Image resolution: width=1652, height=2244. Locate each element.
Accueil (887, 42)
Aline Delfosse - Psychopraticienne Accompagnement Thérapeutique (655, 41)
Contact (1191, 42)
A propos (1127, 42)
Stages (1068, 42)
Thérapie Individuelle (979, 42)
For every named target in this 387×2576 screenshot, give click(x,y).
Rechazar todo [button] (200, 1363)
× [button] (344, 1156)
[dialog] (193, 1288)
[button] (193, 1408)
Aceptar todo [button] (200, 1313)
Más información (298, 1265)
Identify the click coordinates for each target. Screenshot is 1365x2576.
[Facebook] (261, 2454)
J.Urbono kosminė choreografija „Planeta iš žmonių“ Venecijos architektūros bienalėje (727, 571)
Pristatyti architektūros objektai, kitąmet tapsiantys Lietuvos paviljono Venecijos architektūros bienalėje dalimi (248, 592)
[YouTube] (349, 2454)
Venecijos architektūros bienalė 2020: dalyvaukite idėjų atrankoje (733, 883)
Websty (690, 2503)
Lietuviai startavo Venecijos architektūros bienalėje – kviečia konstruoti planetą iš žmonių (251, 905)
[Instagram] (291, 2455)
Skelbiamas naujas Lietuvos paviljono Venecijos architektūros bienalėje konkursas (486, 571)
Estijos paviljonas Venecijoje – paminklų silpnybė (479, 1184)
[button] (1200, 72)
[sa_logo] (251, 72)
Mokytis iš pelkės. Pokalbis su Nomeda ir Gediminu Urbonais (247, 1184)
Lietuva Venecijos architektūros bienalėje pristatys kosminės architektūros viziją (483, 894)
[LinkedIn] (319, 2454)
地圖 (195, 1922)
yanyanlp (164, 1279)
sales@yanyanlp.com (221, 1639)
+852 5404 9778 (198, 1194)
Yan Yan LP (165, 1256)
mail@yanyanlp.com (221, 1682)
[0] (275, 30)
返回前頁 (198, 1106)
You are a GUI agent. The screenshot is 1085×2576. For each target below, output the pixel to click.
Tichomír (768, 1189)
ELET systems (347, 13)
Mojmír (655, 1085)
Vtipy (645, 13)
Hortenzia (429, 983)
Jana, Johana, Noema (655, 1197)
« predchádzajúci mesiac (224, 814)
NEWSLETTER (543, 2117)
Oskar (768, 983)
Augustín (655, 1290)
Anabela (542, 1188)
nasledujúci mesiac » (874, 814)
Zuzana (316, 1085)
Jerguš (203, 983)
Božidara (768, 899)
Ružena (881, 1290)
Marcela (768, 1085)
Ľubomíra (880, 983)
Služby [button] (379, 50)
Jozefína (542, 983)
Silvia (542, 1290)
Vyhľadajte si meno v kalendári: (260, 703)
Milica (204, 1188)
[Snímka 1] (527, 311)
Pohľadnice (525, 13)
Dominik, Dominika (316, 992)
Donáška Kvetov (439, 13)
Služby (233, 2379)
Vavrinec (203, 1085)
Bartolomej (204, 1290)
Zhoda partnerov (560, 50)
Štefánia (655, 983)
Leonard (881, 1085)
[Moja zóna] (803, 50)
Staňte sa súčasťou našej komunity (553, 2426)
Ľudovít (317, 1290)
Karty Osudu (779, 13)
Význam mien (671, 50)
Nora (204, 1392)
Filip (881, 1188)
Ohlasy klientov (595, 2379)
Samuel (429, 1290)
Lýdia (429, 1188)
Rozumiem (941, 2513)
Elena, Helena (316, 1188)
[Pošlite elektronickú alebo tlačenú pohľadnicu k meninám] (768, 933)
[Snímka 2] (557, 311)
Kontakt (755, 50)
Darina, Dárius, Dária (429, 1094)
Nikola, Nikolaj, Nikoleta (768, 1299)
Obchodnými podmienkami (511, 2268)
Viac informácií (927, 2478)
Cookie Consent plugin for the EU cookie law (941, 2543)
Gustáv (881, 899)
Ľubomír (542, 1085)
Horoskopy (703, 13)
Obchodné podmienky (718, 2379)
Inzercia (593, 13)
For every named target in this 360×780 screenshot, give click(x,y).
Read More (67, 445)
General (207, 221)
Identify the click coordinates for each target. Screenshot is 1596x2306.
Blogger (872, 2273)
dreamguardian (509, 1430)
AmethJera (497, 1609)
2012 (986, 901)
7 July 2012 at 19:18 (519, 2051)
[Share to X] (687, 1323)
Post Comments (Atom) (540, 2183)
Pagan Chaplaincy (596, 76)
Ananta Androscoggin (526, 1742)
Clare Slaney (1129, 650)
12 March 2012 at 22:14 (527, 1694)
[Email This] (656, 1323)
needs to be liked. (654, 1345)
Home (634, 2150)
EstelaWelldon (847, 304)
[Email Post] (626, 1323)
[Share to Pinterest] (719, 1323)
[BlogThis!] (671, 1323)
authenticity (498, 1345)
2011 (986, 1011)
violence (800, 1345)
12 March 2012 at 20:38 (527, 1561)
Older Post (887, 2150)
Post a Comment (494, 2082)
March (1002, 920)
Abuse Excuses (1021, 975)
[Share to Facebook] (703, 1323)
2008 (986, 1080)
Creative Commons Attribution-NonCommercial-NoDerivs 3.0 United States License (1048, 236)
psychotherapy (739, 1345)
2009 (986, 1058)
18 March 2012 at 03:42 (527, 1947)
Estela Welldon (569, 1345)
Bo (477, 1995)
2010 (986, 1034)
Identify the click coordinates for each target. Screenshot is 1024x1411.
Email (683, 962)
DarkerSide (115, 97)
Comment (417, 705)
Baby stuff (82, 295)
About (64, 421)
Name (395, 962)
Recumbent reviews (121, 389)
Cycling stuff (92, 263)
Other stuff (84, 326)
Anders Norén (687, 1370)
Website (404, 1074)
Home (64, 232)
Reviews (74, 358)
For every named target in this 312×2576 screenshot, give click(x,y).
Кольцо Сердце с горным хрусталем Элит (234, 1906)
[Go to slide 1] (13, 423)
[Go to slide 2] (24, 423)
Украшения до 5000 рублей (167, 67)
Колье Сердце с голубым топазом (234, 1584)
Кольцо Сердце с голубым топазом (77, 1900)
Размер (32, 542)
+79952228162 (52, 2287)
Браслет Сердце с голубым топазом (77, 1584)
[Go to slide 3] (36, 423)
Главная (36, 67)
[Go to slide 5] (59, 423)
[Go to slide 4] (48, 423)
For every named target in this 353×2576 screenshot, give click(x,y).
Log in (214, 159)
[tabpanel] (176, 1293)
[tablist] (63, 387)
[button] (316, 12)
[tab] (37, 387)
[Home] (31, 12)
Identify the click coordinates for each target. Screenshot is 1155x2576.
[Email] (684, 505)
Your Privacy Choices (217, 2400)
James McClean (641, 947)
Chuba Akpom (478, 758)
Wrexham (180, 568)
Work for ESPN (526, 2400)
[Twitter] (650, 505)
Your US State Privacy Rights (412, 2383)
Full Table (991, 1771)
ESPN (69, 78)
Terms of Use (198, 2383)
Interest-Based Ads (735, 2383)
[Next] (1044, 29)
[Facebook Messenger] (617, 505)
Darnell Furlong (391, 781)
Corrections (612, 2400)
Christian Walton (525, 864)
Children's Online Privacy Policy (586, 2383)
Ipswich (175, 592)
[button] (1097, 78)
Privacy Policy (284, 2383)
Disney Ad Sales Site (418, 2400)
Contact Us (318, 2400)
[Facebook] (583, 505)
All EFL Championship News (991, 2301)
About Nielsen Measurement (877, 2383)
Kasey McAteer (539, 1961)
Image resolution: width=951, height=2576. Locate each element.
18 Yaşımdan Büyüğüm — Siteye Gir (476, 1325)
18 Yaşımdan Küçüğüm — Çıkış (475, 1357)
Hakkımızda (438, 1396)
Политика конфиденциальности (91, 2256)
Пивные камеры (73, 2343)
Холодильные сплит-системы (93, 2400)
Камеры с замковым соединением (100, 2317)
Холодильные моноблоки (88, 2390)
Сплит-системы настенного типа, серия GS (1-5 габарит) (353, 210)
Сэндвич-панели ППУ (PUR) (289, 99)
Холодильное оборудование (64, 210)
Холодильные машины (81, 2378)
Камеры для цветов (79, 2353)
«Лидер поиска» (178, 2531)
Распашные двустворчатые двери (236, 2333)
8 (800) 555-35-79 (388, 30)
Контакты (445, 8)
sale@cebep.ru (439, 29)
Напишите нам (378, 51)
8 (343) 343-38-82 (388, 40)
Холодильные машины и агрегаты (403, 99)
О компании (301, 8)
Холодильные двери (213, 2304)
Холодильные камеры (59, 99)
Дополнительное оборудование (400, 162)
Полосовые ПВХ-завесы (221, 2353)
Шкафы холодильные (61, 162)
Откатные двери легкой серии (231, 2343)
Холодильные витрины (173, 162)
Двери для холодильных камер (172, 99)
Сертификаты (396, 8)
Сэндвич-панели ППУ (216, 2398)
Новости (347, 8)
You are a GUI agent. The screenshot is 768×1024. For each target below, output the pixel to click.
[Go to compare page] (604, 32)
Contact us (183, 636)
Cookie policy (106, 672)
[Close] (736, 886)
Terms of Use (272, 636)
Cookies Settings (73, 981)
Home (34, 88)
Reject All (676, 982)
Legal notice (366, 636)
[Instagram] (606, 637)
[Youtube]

◆ **What is being asked**:
Copy out each line of the listing where the string "Кольцо" appears.

◆ **Answer to this problem**:
Кольцо Сердце с горным хрусталем Элит (234, 1906)
Кольцо Сердце с голубым топазом (77, 1900)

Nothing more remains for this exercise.